Pixel coordinate grounding data

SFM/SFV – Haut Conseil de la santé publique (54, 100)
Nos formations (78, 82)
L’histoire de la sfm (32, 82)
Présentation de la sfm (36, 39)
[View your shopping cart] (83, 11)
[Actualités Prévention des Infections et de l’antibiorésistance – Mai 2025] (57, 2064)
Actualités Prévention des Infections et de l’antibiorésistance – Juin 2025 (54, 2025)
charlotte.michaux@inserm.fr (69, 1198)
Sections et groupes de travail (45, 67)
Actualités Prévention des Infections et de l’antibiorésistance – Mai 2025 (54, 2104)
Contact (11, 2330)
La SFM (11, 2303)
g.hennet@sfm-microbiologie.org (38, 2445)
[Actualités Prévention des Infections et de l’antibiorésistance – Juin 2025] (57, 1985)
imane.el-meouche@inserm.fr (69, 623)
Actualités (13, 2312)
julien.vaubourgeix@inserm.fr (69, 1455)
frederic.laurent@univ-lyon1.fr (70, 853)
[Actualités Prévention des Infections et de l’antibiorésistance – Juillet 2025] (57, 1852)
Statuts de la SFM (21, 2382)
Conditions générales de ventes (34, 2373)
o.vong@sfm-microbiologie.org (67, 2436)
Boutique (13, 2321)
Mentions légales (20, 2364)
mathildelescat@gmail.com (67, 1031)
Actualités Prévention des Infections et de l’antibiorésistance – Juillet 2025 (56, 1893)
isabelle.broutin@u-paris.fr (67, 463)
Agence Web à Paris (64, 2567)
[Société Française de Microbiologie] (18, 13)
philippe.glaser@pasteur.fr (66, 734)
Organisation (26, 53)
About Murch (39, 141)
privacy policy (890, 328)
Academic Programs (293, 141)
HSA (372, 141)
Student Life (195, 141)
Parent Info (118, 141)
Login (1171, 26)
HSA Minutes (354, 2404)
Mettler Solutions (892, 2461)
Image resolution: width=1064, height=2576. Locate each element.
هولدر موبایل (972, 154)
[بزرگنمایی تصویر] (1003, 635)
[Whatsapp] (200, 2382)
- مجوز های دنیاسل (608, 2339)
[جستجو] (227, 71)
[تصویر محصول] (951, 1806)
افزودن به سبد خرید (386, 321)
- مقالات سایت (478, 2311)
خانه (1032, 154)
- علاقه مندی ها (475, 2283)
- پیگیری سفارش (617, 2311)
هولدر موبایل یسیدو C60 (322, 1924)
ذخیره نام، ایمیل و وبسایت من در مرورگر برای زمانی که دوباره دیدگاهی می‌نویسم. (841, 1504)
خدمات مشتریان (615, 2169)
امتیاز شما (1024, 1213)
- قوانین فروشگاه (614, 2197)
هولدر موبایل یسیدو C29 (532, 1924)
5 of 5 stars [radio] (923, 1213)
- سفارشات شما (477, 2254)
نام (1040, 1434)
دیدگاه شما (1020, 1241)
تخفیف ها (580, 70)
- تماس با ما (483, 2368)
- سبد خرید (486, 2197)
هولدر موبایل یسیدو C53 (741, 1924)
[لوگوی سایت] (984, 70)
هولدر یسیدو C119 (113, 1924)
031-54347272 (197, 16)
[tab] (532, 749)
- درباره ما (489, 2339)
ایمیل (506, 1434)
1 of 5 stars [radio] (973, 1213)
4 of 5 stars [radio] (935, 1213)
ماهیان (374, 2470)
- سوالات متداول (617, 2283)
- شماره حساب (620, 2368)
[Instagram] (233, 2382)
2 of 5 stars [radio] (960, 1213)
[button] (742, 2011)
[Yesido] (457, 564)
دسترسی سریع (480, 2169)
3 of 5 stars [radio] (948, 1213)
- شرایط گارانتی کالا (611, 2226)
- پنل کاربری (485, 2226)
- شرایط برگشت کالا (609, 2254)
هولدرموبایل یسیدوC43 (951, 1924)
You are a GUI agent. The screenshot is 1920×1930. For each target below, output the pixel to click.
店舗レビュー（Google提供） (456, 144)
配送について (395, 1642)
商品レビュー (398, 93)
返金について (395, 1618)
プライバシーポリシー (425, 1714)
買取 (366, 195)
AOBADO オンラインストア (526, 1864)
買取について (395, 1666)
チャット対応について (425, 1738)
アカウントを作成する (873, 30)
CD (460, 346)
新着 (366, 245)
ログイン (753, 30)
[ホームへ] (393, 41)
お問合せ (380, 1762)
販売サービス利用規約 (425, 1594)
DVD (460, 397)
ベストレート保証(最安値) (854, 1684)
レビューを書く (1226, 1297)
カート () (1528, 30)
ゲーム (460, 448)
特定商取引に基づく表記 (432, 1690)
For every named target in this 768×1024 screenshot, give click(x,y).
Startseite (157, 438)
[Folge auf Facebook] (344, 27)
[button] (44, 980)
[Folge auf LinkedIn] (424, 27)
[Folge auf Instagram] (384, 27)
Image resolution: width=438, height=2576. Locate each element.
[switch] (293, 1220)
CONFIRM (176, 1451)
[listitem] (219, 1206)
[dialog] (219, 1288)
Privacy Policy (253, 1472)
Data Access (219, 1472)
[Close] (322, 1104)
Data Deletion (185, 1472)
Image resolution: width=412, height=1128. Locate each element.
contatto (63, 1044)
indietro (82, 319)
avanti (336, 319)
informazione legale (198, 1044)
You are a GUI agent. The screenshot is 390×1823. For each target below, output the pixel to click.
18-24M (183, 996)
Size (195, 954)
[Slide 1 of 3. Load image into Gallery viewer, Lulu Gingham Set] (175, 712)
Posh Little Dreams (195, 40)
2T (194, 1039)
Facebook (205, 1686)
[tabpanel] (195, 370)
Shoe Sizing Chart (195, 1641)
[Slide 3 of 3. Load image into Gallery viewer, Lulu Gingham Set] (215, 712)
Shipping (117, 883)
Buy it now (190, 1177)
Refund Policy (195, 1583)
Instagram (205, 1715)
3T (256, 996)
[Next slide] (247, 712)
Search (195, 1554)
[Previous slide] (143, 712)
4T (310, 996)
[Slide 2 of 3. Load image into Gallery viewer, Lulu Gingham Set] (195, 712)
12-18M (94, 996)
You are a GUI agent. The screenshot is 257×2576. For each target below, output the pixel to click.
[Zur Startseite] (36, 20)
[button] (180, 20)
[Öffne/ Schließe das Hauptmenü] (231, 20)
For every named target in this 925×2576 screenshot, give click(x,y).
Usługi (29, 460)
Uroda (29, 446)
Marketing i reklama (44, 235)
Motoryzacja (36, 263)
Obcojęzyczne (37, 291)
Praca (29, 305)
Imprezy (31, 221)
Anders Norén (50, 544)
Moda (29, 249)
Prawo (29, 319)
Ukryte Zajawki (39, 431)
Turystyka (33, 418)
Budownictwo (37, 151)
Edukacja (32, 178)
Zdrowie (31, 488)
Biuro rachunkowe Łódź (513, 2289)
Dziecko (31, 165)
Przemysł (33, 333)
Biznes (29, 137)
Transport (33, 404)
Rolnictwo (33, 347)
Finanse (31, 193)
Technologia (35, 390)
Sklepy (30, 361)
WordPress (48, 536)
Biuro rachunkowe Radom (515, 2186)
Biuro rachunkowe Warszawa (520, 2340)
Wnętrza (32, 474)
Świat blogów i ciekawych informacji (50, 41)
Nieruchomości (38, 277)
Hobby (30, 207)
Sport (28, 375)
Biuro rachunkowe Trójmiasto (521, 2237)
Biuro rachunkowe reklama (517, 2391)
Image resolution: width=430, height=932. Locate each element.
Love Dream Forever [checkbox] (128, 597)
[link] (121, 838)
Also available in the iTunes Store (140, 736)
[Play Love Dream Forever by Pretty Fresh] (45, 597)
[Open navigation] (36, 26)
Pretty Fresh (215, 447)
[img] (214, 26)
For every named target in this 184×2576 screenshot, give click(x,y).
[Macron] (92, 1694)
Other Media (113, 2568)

What is being asked:
Set down exactly the lines of the data above, beginning with the line that has "Technologia (35, 390)" and ending with the line that has "Image resolution: width=430, height=932.", and no others.

Output of the exercise:
Technologia (35, 390)
Sklepy (30, 361)
WordPress (48, 536)
Biuro rachunkowe Radom (515, 2186)
Biuro rachunkowe Warszawa (520, 2340)
Wnętrza (32, 474)
Świat blogów i ciekawych informacji (50, 41)
Nieruchomości (38, 277)
Hobby (30, 207)
Sport (28, 375)
Biuro rachunkowe Trójmiasto (521, 2237)
Biuro rachunkowe reklama (517, 2391)
Image resolution: width=430, height=932. Locate each element.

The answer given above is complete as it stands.